Size: 67 Pages Transcript
Format: Originally recorded 4 sound discs. Reformatted in 2010 as 14 digital wav files. Duration is 4 hr., 38 min.
Summary: An interview of Dorothy Gill Barnes conducted 2003 May 2-7, by Joanne Cubbs, for the Archives of American Art, at the artist's home, in Worthington, Ohio, as part of the Nanette L. Laitman Documentation Project for Craft and Decorative Arts in America.
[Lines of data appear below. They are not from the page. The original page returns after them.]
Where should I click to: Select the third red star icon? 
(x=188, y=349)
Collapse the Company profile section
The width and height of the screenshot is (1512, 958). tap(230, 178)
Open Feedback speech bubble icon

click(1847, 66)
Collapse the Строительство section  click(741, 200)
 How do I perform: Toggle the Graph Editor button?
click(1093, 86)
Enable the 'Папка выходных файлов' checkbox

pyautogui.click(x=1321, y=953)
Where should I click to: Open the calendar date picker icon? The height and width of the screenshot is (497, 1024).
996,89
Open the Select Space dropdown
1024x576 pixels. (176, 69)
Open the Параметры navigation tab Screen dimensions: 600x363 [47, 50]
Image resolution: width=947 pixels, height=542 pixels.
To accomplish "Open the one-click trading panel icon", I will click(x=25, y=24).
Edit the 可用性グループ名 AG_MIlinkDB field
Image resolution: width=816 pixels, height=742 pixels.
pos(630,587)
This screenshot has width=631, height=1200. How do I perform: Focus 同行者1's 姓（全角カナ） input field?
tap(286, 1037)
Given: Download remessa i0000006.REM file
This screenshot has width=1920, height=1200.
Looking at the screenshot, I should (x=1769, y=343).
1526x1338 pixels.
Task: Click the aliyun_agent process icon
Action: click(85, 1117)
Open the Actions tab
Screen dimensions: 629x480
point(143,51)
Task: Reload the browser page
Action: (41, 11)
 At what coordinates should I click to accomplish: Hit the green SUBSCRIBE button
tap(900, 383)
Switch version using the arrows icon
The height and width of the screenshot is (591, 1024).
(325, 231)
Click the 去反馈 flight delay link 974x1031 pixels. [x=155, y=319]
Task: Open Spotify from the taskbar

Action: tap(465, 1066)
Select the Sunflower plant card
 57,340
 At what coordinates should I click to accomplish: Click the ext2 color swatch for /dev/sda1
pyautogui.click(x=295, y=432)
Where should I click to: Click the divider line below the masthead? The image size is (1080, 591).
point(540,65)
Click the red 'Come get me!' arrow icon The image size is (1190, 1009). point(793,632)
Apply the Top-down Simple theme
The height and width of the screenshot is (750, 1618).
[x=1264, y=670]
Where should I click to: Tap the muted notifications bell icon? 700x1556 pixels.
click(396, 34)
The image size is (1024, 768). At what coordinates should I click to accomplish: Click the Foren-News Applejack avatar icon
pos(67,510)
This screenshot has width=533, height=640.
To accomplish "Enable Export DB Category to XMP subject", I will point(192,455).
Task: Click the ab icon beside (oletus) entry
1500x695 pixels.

Barnes speaks of her childhood in Iowa; studying art at Coe College, Minneapolis School of Art, University of Iowa, and Cranbrook Academy of Art; her experiences teaching art in a junior high school, college, and at workshops; the role of her family in her artistic career; she describes shows in the 1970s that inspired her interest in basketry, including the Lausanne Biennale, the Miniature Textile Exhibition in London and "In Praise of Hands" at the Ontario Science Centre, Toronto, 1974; the benefits of craft schools in arts education; her travels in Australia, New Zealand, Spain, France, China, and Honduras; collaborations and apprenticeships; her involvement in "Weave a Real Peace," a community aspiring to "improve the world through textiles"; women and ethnicity as inspiration; her reverence for nature and her knowledge and respect for trees; her working environment in her studio and in the woods; the elements of play and experimentation in her work; her use of dendroglyphs; the role of universities in the craft movement; critiques from various audiences and in periodicals; the value of a photo archive; she explains how the material and traditions in basketry influence her art; the difficulty and beauty of working with organic materials; the evolution of her work; her exhibition history; her political and social activities; her involvement in national and local organizations; the importance of timing as part of her artistic process; her use of power tools and collaborators; and she concludes with a statement about the National Basketry Organization. She recalls John Schulze, Audrey Flack, Osma Gallinger Tod, Jane Sauer, Ed Rossbach, Pat Hickman, Lillian Elliot, David and Judy Drew, Jack Lenor Larsen, Jiro Yonezawa, Elsabe Dixon, and others.